Desde el martes, al menos 21 civiles murieron, según cifras recogidas por ambas partes y difundidas por AFP, mientras que el gobernador elevó a 155.000 el número de desplazados. En paralelo, Reuters informó que los desplazados superaron las 140.000 personas durante la semana de enfrentamientos en distintos puntos de la ciudad.
La televisión estatal anunció la “suspensión de todas las operaciones militares” en Sheikh Maqsud tras iniciarse las evacuaciones. Un corresponsal de AFP describió la salida de familias que no habían podido abandonar el barrio durante los choques, escoltadas hacia albergues, y la separación de hombres jóvenes para su traslado en autobuses.
Reporteros de Reuters observaron a más de un centenar de hombres con ropa civil subiendo a autobuses bajo custodia siria. Fuentes de seguridad señalaron que eran miembros de la Asayish rendidos, versión rechazada por la administración kurda, que sostuvo que se trataba de civiles desplazados por la operación.
La cobertura de Reuters indicó que los últimos combatientes abandonaron un hospital de Sheikh Maqsud dentro del acuerdo y que, según tres fuentes, mandos kurdos y sus familias salieron discretamente hacia el noreste.

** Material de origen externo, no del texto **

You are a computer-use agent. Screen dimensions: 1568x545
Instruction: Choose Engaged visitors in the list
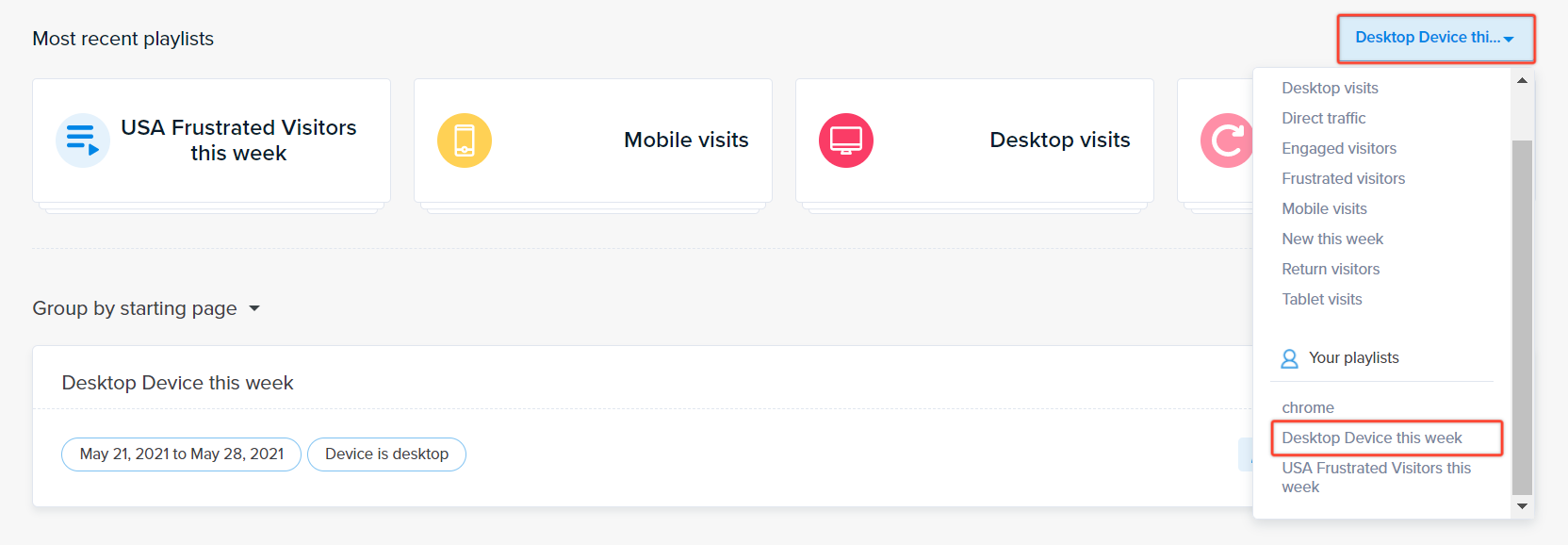click(x=1339, y=148)
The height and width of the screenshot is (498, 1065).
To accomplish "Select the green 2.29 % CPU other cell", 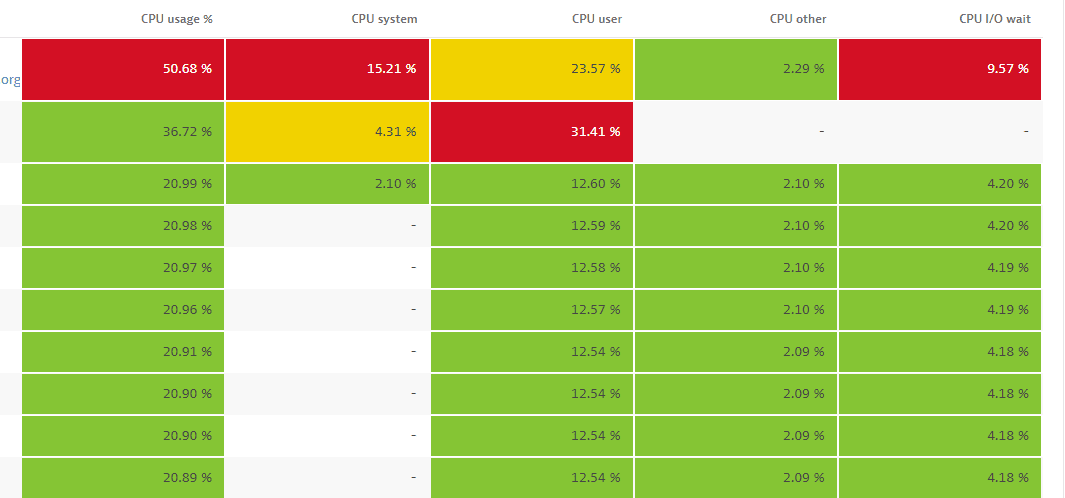I will point(736,69).

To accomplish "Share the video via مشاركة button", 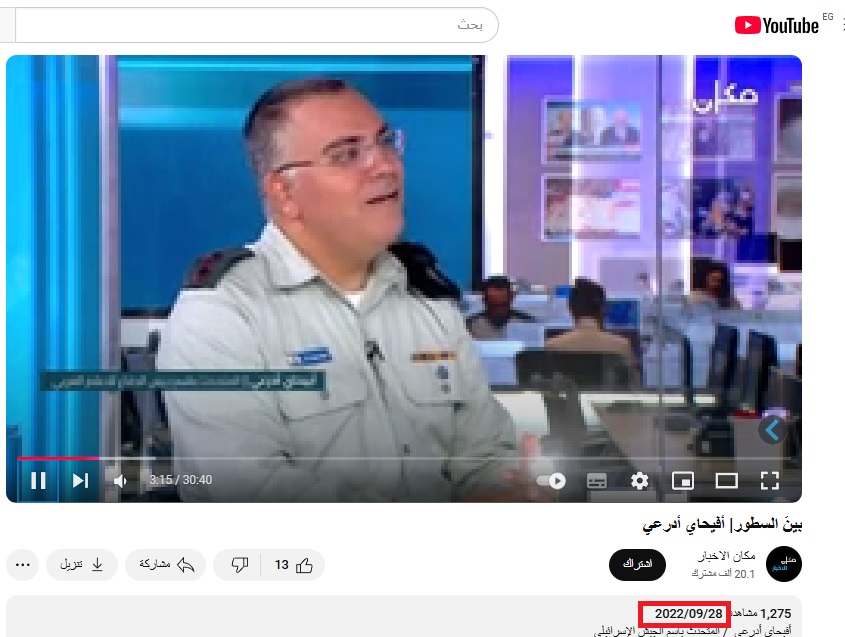I will 165,565.
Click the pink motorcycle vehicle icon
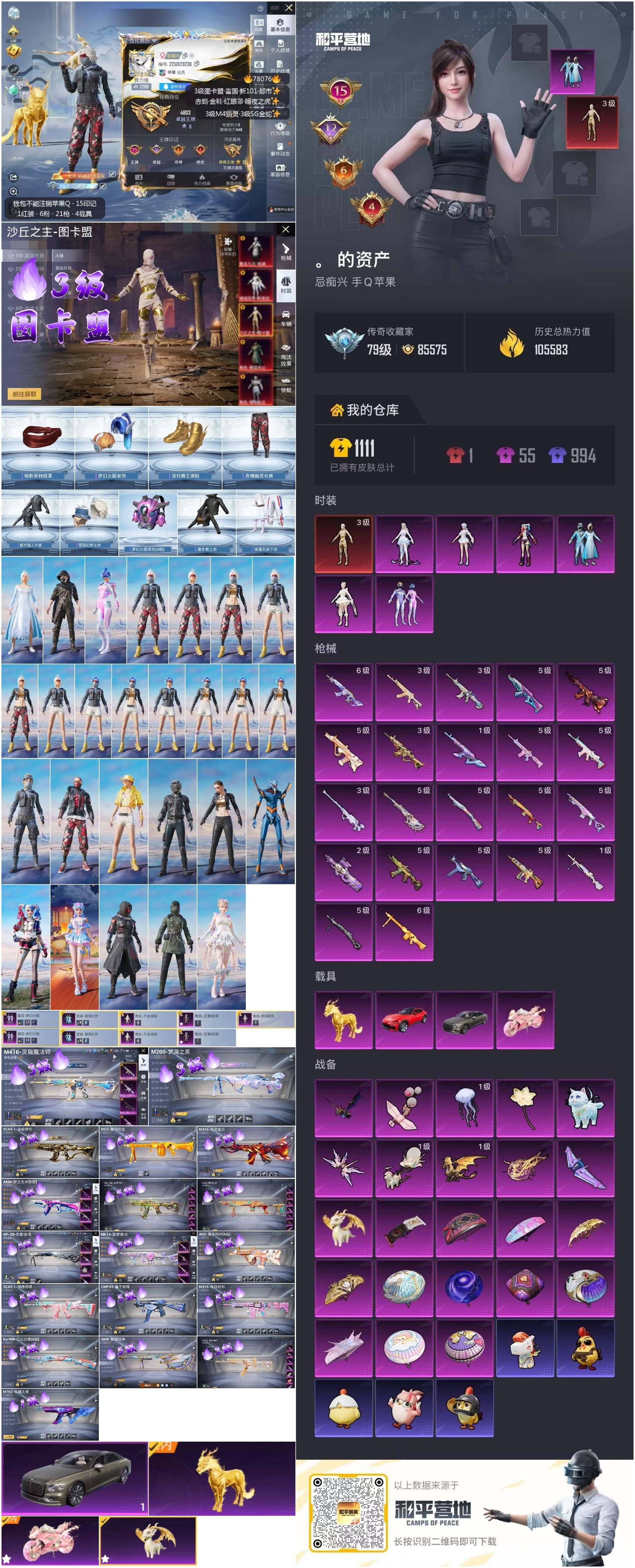The width and height of the screenshot is (635, 1568). pyautogui.click(x=525, y=1020)
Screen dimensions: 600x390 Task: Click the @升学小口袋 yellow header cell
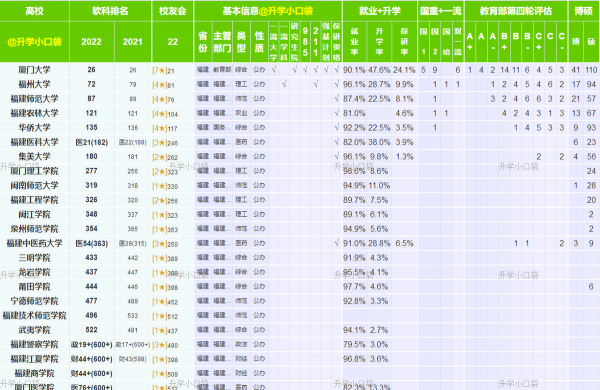(x=34, y=42)
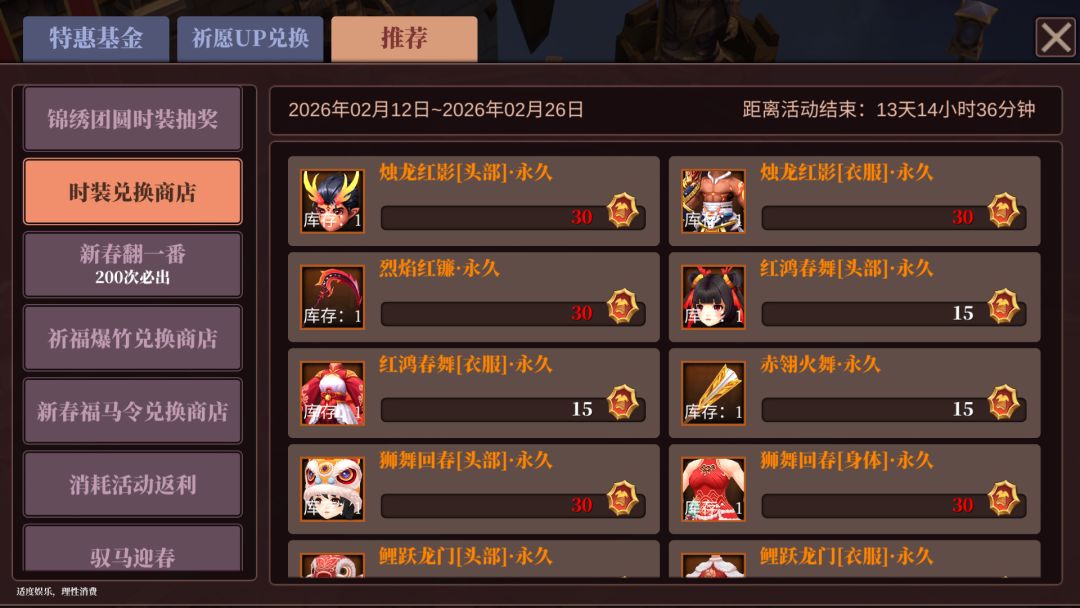This screenshot has width=1080, height=608.
Task: Click the gold token on 赤翎火舞 price bar
Action: click(1003, 402)
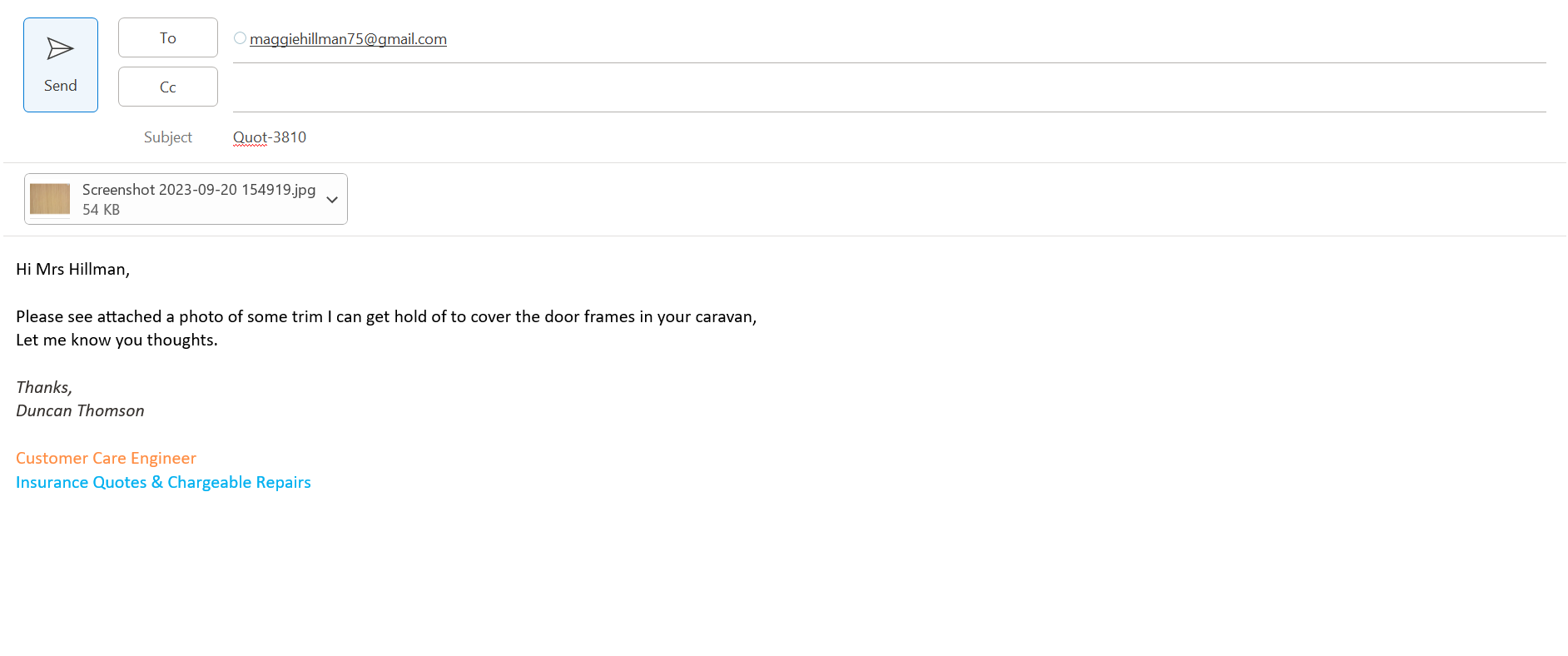The width and height of the screenshot is (1568, 656).
Task: Click the "Please see attached" body line
Action: [385, 317]
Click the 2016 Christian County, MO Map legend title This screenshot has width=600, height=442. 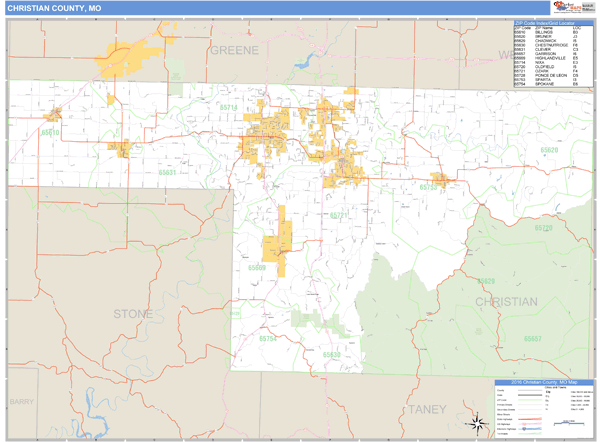coord(545,384)
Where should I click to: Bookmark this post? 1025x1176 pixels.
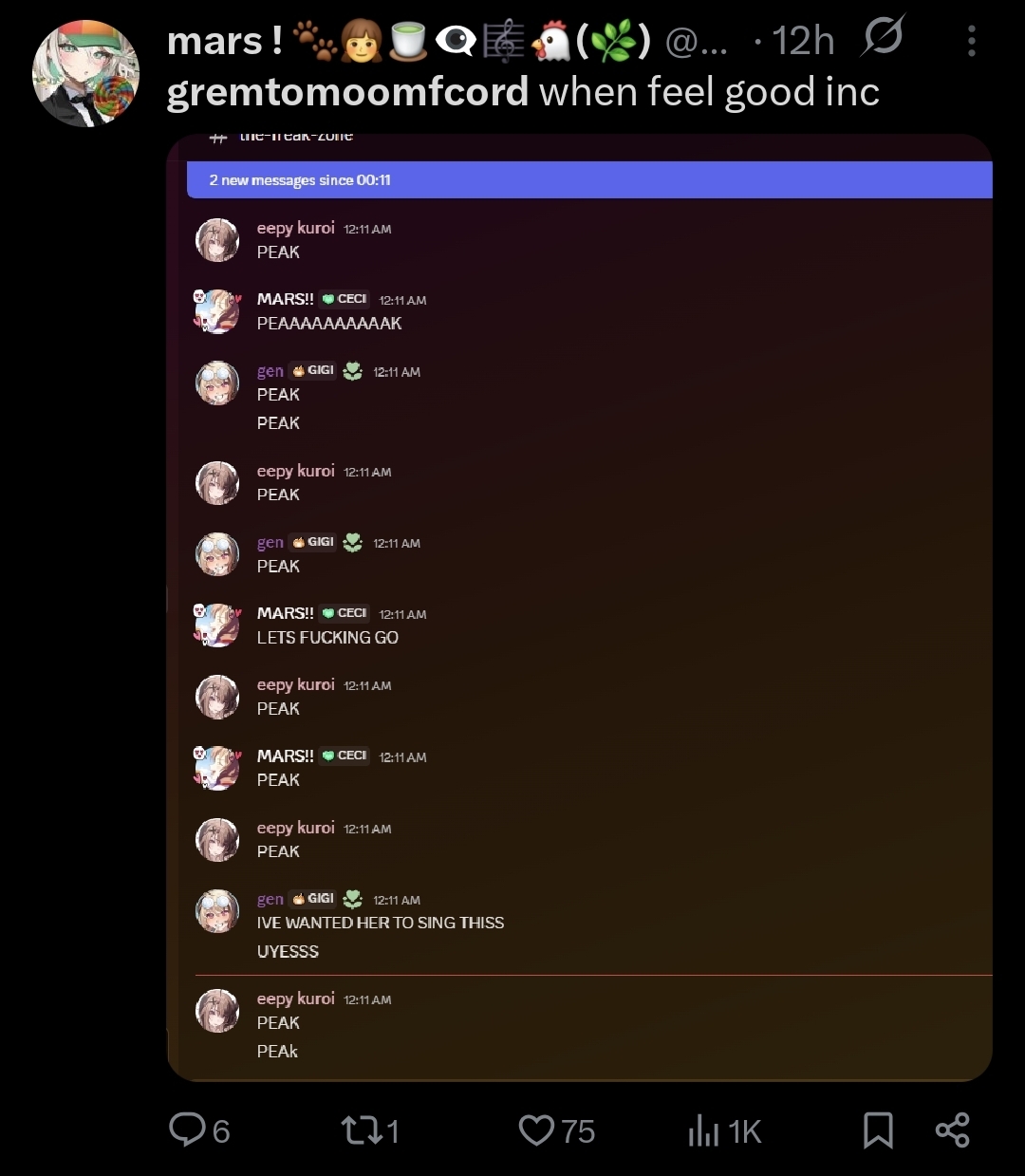(x=878, y=1129)
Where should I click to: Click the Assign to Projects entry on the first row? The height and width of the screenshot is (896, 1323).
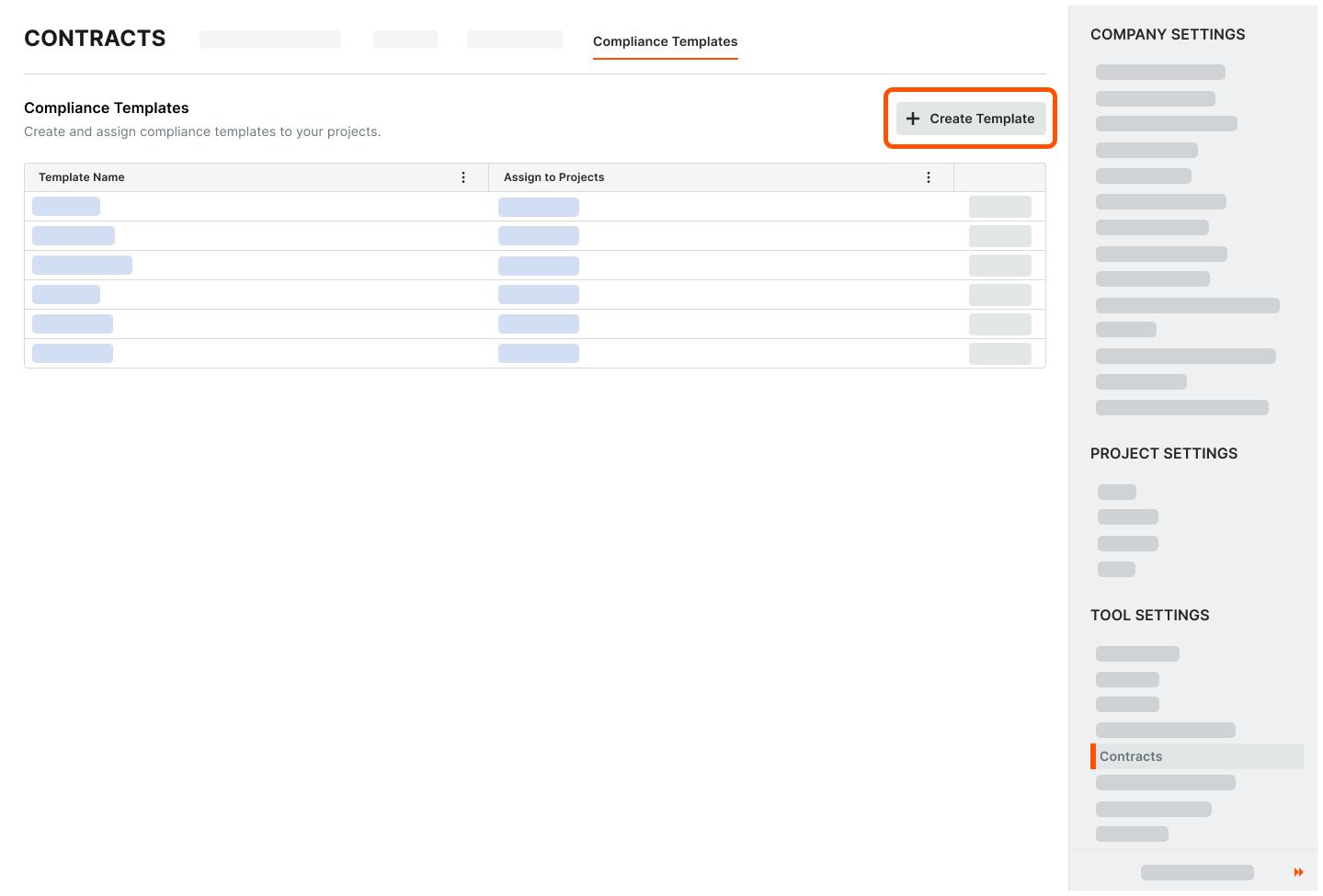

Las FDS denunciaron ataques a infraestructura civil, Ankara negó participación y el ejército rechazó el uso indiscriminado de la fuerza.
En Qamishli, en el noreste, centenares de personas recibieron a los heridos evacuados desde Alepo, según periodistas de AFP. La evacuación de combatientes, heridos y familiares se integró en un dispositivo oficial que buscó retirar a los efectivos kurdos de Sheikh Maqsud y Achrafieh y trasladarlos al noreste del país.